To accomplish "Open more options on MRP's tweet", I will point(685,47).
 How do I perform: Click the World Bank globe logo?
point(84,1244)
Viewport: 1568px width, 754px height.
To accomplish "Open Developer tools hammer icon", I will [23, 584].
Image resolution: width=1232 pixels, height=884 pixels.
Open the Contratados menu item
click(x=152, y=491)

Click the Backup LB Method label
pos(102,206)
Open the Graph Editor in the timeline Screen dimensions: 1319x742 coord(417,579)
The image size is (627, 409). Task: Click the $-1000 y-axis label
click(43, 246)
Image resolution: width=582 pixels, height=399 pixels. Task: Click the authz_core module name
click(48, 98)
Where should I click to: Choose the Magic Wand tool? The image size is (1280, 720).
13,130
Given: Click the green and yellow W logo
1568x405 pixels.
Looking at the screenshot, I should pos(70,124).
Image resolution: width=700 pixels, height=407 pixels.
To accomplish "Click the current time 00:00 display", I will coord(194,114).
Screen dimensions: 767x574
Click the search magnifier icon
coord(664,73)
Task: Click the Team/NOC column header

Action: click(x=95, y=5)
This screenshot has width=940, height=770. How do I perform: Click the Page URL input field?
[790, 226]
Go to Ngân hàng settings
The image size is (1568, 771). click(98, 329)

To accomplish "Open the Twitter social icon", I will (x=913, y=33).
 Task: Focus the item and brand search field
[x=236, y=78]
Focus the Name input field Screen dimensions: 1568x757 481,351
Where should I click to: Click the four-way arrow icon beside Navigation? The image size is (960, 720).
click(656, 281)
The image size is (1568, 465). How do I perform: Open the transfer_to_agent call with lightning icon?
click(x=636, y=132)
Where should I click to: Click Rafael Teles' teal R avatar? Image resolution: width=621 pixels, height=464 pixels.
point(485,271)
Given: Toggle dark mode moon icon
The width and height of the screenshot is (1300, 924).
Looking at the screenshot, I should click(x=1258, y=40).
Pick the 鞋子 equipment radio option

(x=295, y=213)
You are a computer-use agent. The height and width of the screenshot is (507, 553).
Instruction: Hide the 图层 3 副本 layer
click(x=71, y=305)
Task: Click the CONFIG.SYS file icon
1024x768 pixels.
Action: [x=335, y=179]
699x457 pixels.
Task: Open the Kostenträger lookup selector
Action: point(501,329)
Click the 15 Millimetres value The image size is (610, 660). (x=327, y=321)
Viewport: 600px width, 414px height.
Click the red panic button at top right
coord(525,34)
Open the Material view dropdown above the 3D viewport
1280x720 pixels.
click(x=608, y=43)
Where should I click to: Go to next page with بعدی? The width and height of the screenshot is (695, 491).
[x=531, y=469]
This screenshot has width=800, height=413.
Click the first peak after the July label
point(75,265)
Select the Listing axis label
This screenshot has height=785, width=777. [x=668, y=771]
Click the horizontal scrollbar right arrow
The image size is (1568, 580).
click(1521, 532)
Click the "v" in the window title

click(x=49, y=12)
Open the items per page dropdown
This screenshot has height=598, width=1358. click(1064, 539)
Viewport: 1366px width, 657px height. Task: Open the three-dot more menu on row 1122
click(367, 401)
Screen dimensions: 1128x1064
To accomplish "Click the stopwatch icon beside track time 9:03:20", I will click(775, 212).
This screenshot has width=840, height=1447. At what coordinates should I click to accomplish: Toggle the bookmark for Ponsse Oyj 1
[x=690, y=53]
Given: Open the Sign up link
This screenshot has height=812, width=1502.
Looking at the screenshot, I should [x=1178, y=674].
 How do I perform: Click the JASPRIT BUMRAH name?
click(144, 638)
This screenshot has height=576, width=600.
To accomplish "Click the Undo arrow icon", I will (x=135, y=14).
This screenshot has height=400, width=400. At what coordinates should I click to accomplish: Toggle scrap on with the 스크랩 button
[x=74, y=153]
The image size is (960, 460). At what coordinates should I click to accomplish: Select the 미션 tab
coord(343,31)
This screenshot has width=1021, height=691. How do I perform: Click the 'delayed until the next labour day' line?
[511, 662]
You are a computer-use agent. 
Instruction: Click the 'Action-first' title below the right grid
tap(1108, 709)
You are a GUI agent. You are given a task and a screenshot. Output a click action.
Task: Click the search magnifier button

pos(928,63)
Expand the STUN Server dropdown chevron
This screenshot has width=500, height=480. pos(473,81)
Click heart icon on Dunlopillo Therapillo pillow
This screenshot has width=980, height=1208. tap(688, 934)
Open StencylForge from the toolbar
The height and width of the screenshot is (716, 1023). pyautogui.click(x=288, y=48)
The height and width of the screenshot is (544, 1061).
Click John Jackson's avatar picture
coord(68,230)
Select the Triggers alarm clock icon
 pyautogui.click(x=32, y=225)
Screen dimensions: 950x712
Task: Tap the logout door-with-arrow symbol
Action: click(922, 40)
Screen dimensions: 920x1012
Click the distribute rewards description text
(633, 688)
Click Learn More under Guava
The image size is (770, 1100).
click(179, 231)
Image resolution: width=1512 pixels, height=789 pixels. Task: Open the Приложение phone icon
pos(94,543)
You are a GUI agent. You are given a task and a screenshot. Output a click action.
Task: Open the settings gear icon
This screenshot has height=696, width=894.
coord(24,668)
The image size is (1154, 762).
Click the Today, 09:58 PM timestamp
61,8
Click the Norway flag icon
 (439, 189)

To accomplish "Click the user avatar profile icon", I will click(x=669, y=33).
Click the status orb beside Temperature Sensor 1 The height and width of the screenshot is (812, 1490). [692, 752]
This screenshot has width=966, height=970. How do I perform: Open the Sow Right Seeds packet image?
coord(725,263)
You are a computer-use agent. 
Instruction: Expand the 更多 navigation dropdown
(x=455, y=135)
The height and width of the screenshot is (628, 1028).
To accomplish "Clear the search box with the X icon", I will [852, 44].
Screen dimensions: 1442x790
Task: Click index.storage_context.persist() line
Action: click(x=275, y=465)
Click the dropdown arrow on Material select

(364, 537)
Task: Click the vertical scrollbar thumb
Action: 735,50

____

Nothing above should be left out; write out every record exactly.

To accomplish "Open more options on MRP's tweet", I will point(685,47).
 How do I perform: Click the World Bank globe logo?
point(84,1244)
Viewport: 1568px width, 754px height.
To accomplish "Open Developer tools hammer icon", I will [23, 584].
Image resolution: width=1232 pixels, height=884 pixels.
Open the Contratados menu item
click(x=152, y=491)

Click the Backup LB Method label
pos(102,206)
Open the Graph Editor in the timeline Screen dimensions: 1319x742 coord(417,579)
The image size is (627, 409). Task: Click the $-1000 y-axis label
click(43, 246)
Image resolution: width=582 pixels, height=399 pixels. Task: Click the authz_core module name
click(48, 98)
Where should I click to: Choose the Magic Wand tool? The image size is (1280, 720).
13,130
Given: Click the green and yellow W logo
1568x405 pixels.
Looking at the screenshot, I should pos(70,124).
Image resolution: width=700 pixels, height=407 pixels.
To accomplish "Click the current time 00:00 display", I will coord(194,114).
Screen dimensions: 767x574
Click the search magnifier icon
coord(664,73)
Task: Click the Team/NOC column header

Action: click(x=95, y=5)
This screenshot has width=940, height=770. How do I perform: Click the Page URL input field?
[790, 226]
Go to Ngân hàng settings
The image size is (1568, 771). click(98, 329)

To accomplish "Open the Twitter social icon", I will (x=913, y=33).
 Task: Focus the item and brand search field
[x=236, y=78]
Focus the Name input field Screen dimensions: 1568x757 481,351
Where should I click to: Click the four-way arrow icon beside Navigation? The image size is (960, 720).
click(656, 281)
The image size is (1568, 465). How do I perform: Open the transfer_to_agent call with lightning icon?
click(x=636, y=132)
Where should I click to: Click Rafael Teles' teal R avatar? Image resolution: width=621 pixels, height=464 pixels.
point(485,271)
Given: Toggle dark mode moon icon
The width and height of the screenshot is (1300, 924).
Looking at the screenshot, I should click(x=1258, y=40).
Pick the 鞋子 equipment radio option

(x=295, y=213)
You are a computer-use agent. The height and width of the screenshot is (507, 553).
Instruction: Hide the 图层 3 副本 layer
click(x=71, y=305)
Task: Click the CONFIG.SYS file icon
1024x768 pixels.
Action: [x=335, y=179]
699x457 pixels.
Task: Open the Kostenträger lookup selector
Action: point(501,329)
Click the 15 Millimetres value The image size is (610, 660). (x=327, y=321)
Viewport: 600px width, 414px height.
Click the red panic button at top right
coord(525,34)
Open the Material view dropdown above the 3D viewport
1280x720 pixels.
click(x=608, y=43)
Where should I click to: Go to next page with بعدی? The width and height of the screenshot is (695, 491).
[x=531, y=469]
This screenshot has width=800, height=413.
Click the first peak after the July label
point(75,265)
Select the Listing axis label
This screenshot has height=785, width=777. [x=668, y=771]
Click the horizontal scrollbar right arrow
The image size is (1568, 580).
click(1521, 532)
Click the "v" in the window title

click(x=49, y=12)
Open the items per page dropdown
This screenshot has height=598, width=1358. click(1064, 539)
Viewport: 1366px width, 657px height. Task: Open the three-dot more menu on row 1122
click(367, 401)
Screen dimensions: 1128x1064
To accomplish "Click the stopwatch icon beside track time 9:03:20", I will click(775, 212).
This screenshot has width=840, height=1447. At what coordinates should I click to accomplish: Toggle the bookmark for Ponsse Oyj 1
[x=690, y=53]
Given: Open the Sign up link
This screenshot has height=812, width=1502.
Looking at the screenshot, I should [x=1178, y=674].
 How do I perform: Click the JASPRIT BUMRAH name?
click(144, 638)
This screenshot has height=576, width=600.
To accomplish "Click the Undo arrow icon", I will (x=135, y=14).
This screenshot has height=400, width=400. At what coordinates should I click to accomplish: Toggle scrap on with the 스크랩 button
[x=74, y=153]
The image size is (960, 460). At what coordinates should I click to accomplish: Select the 미션 tab
coord(343,31)
This screenshot has width=1021, height=691. How do I perform: Click the 'delayed until the next labour day' line?
[511, 662]
You are a computer-use agent. 
Instruction: Click the 'Action-first' title below the right grid
tap(1108, 709)
You are a GUI agent. You are given a task and a screenshot. Output a click action.
Task: Click the search magnifier button

pos(928,63)
Expand the STUN Server dropdown chevron
This screenshot has width=500, height=480. pos(473,81)
Click heart icon on Dunlopillo Therapillo pillow
This screenshot has width=980, height=1208. tap(688, 934)
Open StencylForge from the toolbar
The height and width of the screenshot is (716, 1023). pyautogui.click(x=288, y=48)
The height and width of the screenshot is (544, 1061).
Click John Jackson's avatar picture
coord(68,230)
Select the Triggers alarm clock icon
 pyautogui.click(x=32, y=225)
Screen dimensions: 950x712
Task: Tap the logout door-with-arrow symbol
Action: click(922, 40)
Screen dimensions: 920x1012
Click the distribute rewards description text
(633, 688)
Click Learn More under Guava
The image size is (770, 1100).
click(179, 231)
Image resolution: width=1512 pixels, height=789 pixels. Task: Open the Приложение phone icon
pos(94,543)
You are a GUI agent. You are given a task and a screenshot. Output a click action.
Task: Open the settings gear icon
This screenshot has height=696, width=894.
coord(24,668)
The image size is (1154, 762).
Click the Today, 09:58 PM timestamp
61,8
Click the Norway flag icon
 (439, 189)

To accomplish "Click the user avatar profile icon", I will click(x=669, y=33).
Click the status orb beside Temperature Sensor 1 The height and width of the screenshot is (812, 1490). [692, 752]
This screenshot has width=966, height=970. How do I perform: Open the Sow Right Seeds packet image?
coord(725,263)
You are a computer-use agent. 
Instruction: Expand the 更多 navigation dropdown
(x=455, y=135)
The height and width of the screenshot is (628, 1028).
To accomplish "Clear the search box with the X icon", I will [852, 44].
Screen dimensions: 1442x790
Task: Click index.storage_context.persist() line
Action: click(x=275, y=465)
Click the dropdown arrow on Material select

(364, 537)
Task: Click the vertical scrollbar thumb
Action: 735,50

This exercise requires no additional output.